_WHAT IS ASKED_.
Set every line of the records below into a numbered list, omitting blank lines and leaving the pictures out.

Start PROVIDED RECORDS

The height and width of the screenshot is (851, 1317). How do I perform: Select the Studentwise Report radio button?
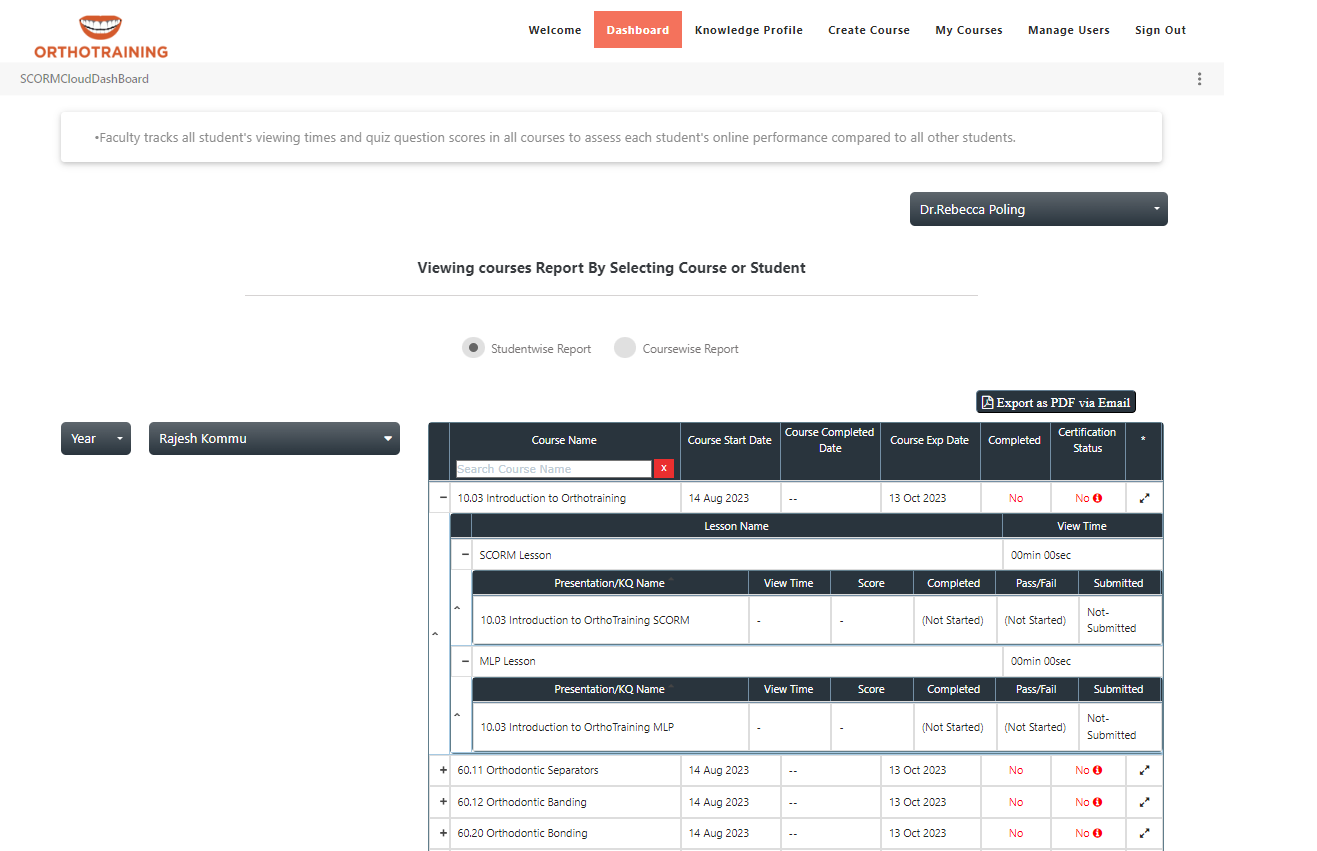click(x=473, y=348)

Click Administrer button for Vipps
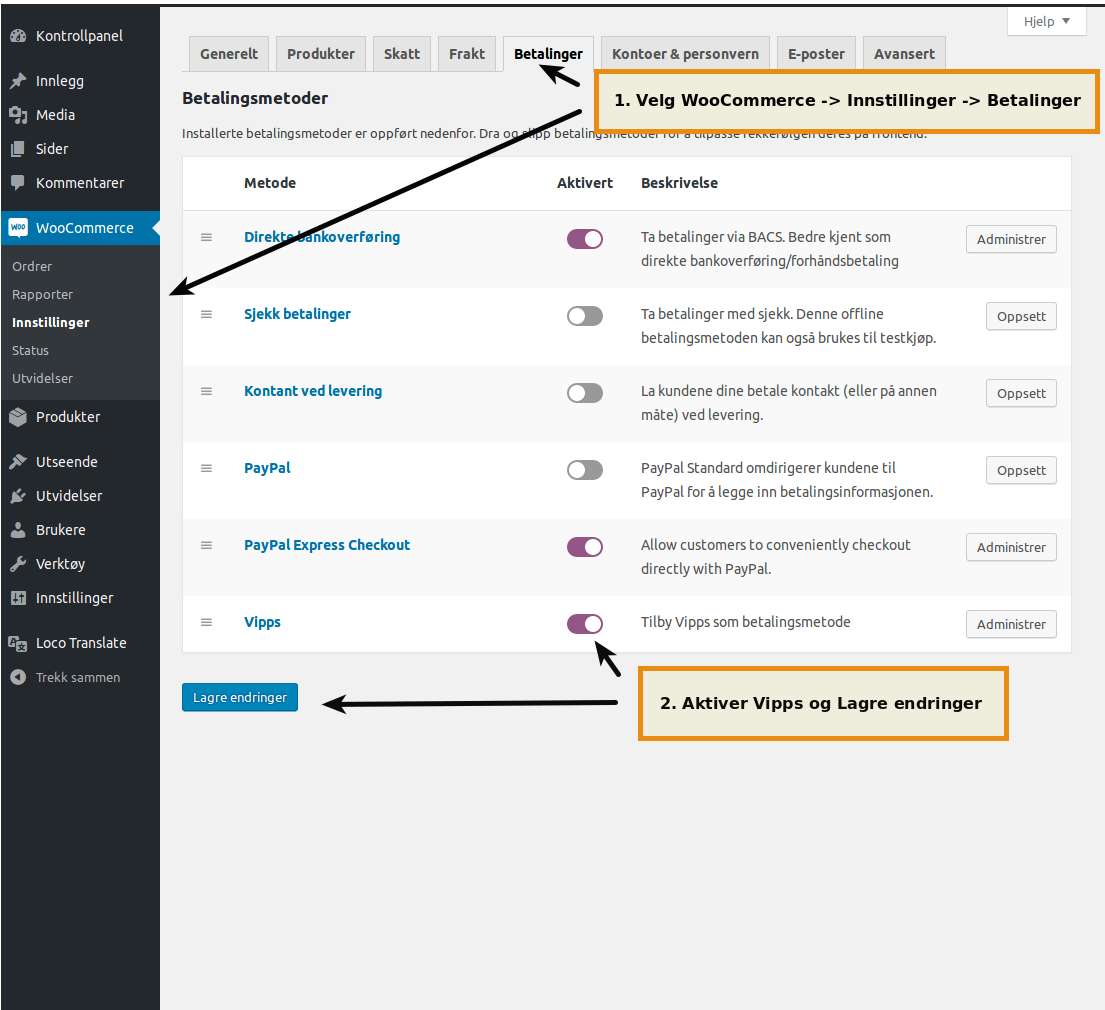[x=1011, y=624]

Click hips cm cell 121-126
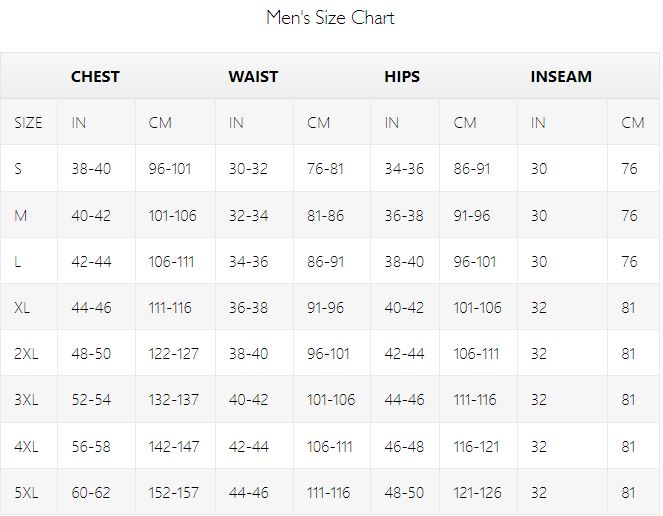tap(477, 492)
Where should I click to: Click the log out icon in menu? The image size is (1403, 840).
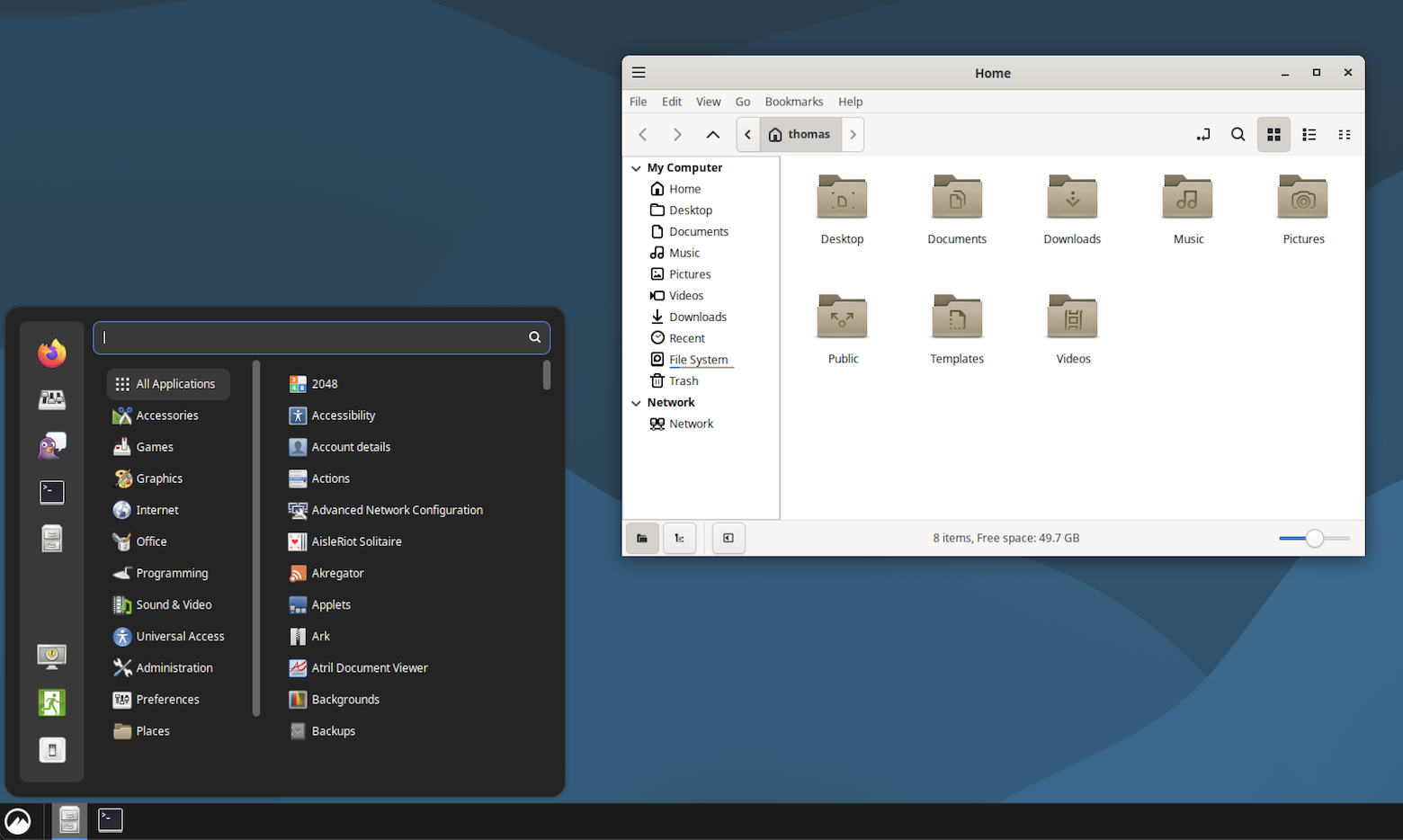tap(52, 702)
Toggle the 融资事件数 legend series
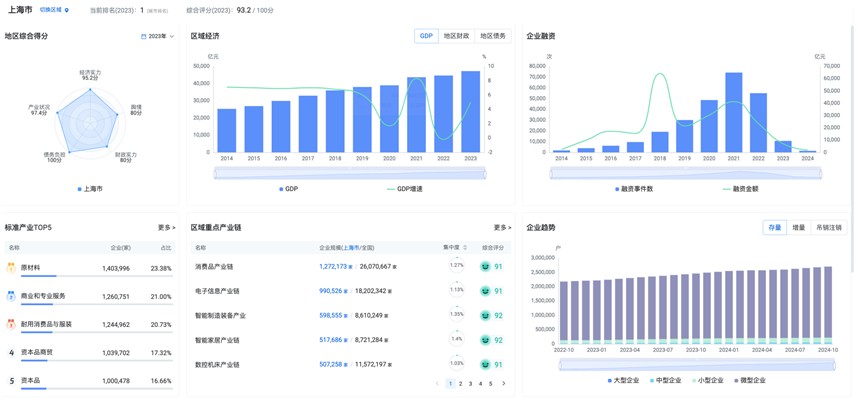The image size is (856, 401). click(x=634, y=188)
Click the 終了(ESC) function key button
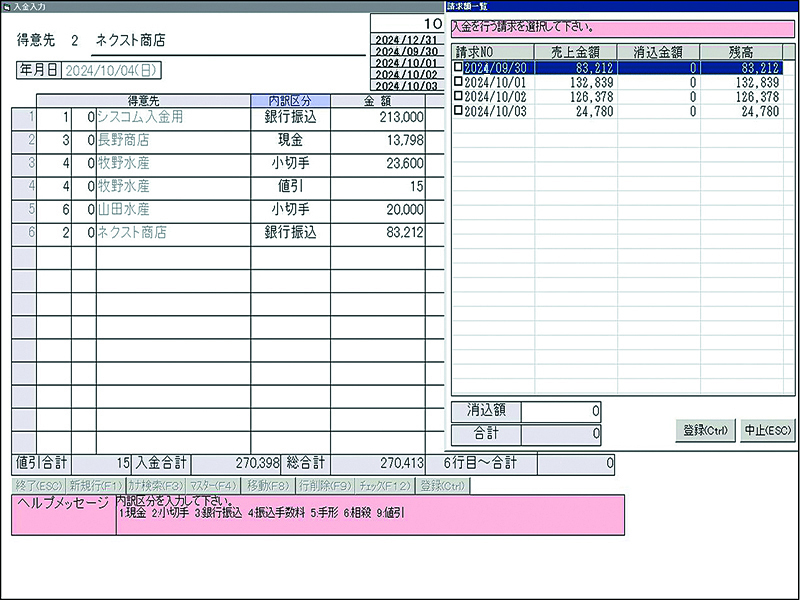Screen dimensions: 800x600 point(37,485)
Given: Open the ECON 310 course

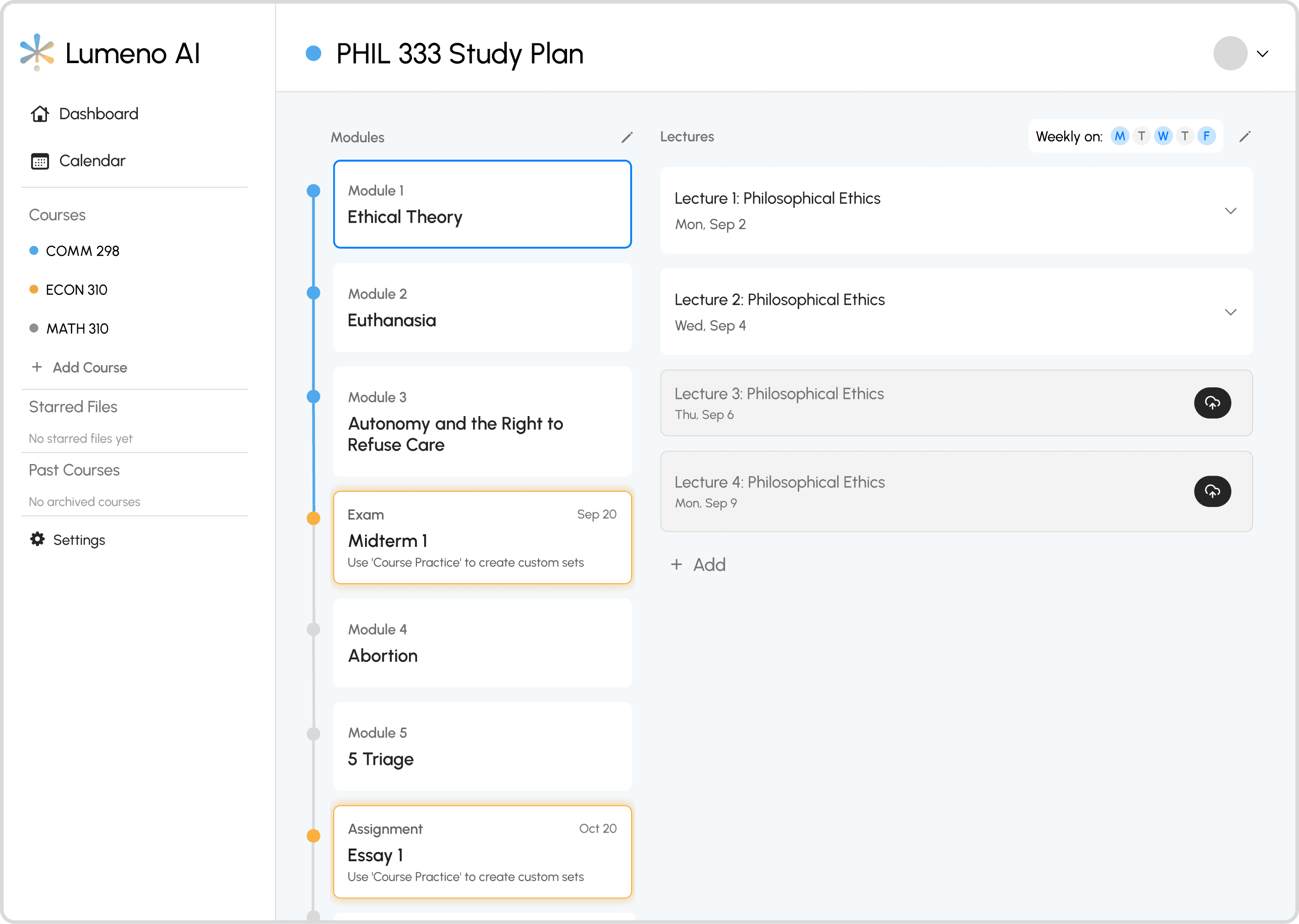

End PROVIDED RECORDS

_FINAL ANSWER_.
1. The height and width of the screenshot is (851, 1317). How do I perform: Select the Studentwise Report radio button?
2. click(x=473, y=348)
3. Click Administrer button for Vipps
4. [x=1011, y=624]
5. Click hips cm cell 121-126
6. tap(477, 492)
7. Where should I click to: Click the log out icon in menu? The image size is (1403, 840).
8. tap(52, 702)
9. Toggle the 融资事件数 legend series
10. The image size is (856, 401). click(x=634, y=188)
11. Click the 終了(ESC) function key button
12. Screen dimensions: 800x600 point(37,485)
13. Given: Open the ECON 310 course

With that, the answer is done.